Healthcare — Surgical
Mapping the Brain in 3D
Holographic neurosurgical planning for sub-millimeter precision
Client: Duke University / NIH
Challenge
Deep Brain Stimulation requires sub-millimeter precision for electrode placement in patients with Parkinson's disease. Surgical teams are often separated by hundreds of miles, making real-time collaboration during planning nearly impossible with traditional 2D imaging.
Solution
CrewXR enabled holographic neurosurgical planning with real-time remote collaboration. Surgeons can examine a patient's brain scan as a life-sized hologram, tracing neural pathways in 3D. Colleagues hundreds of miles away see the exact same hologram simultaneously, enabling precise collaborative planning for Deep Brain Stimulation procedures.
Results
- •$2.3M NIH grant awarded
- •Published in Neuron, a top-tier neuroscience journal
- •Used in actual surgical operations
- •First-ever interactive holographic brain map
- •Enabled remote collaboration across 500+ miles
The Challenge: Fractions of a Millimeter
Deep Brain Stimulation (DBS) is one of the most precise surgical procedures in medicine. Electrodes must be placed within fractions of a millimeter of their target to effectively treat Parkinson's disease symptoms without causing side effects. Traditional planning relies on 2D slices of brain scans, requiring surgeons to mentally reconstruct 3D anatomy — a process that's both cognitively demanding and error-prone.
The challenge is compounded when expert surgeons need to collaborate. A neurosurgeon in North Carolina might need input from a colleague in Ohio. Traditional methods — sharing screen captures, describing anatomy over phone calls — fall far short of what these precision procedures demand.

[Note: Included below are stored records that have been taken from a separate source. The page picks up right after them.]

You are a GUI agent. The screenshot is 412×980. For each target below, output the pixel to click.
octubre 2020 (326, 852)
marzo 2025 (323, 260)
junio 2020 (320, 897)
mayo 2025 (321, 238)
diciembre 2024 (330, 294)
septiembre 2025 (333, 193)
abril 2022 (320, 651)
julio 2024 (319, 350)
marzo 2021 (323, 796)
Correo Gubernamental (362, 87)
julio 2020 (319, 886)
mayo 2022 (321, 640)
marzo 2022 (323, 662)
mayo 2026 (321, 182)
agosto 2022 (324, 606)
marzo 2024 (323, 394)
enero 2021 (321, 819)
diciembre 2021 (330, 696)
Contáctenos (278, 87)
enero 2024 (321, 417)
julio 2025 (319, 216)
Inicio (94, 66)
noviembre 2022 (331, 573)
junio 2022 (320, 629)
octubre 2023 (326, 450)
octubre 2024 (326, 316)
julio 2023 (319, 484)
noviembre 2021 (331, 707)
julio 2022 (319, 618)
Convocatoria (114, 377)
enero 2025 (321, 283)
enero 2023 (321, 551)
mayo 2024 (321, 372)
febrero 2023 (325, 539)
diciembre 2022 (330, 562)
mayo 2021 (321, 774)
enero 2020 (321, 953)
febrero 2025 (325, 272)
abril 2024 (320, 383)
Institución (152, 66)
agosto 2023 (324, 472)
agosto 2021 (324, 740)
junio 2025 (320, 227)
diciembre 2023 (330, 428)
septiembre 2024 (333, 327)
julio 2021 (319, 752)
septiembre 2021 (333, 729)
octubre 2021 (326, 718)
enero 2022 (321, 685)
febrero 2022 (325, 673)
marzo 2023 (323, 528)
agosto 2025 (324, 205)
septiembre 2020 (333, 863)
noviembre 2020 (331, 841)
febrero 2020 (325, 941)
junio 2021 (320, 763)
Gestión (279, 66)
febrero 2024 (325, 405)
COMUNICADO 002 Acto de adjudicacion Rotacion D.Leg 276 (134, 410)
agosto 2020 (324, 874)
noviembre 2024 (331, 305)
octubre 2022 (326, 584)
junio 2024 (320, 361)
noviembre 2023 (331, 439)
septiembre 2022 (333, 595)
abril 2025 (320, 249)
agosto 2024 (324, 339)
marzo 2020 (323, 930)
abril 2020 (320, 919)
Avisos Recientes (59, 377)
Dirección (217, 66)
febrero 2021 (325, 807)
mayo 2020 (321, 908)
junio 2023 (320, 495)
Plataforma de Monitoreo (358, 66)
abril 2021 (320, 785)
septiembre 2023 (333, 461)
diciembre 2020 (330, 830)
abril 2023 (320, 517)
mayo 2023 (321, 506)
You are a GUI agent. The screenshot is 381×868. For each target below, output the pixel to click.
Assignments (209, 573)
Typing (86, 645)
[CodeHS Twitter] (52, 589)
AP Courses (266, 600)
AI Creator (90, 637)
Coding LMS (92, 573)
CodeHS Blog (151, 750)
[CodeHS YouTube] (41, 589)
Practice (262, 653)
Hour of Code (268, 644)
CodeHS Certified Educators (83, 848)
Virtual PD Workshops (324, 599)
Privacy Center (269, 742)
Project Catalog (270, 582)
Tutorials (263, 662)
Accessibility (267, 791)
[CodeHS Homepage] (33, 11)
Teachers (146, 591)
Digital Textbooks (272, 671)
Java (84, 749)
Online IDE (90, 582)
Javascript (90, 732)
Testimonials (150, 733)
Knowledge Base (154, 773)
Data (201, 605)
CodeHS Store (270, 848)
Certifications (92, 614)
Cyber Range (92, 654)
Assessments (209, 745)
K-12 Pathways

The Solution: Life-Sized Holographic Planning
Using CrewXR, the surgical team examines the patient's brain scan as a life-sized hologram. Neural pathways — the delicate white matter tracts that connect regions of the brain — are rendered as glowing 3D streams using dynamic tractography. Surgeons can walk around the hologram, lean in to examine structures, and trace pathways with their hands.
Critically, CrewXR's real-time synchronization means a colleague 500 miles away sees the exact same hologram simultaneously. They can point to structures, annotate concerns, and collaboratively identify the precise coordinates for electrode placement. The immersive, spatial nature of the interaction reveals relationships between structures that are invisible in 2D views.
The Impact: From Research to the Operating Room
This work earned a $2.3 million NIH grant and was published in Neuron, one of the most prestigious journals in neuroscience. But the real measure of success is that this technology has been used in actual surgical operations — not as a demonstration, but as a tool that surgeons rely on to plan life-changing procedures.
The project produced the first-ever interactive holographic brain map, establishing a new paradigm for neurosurgical planning. It demonstrated that shared, immersive 3D visualization isn't just more engaging — it's fundamentally more effective for the kind of spatial reasoning that surgery demands.
“The ability to visualize and interact with neural pathways in three dimensions fundamentally changes how we plan these critical procedures.”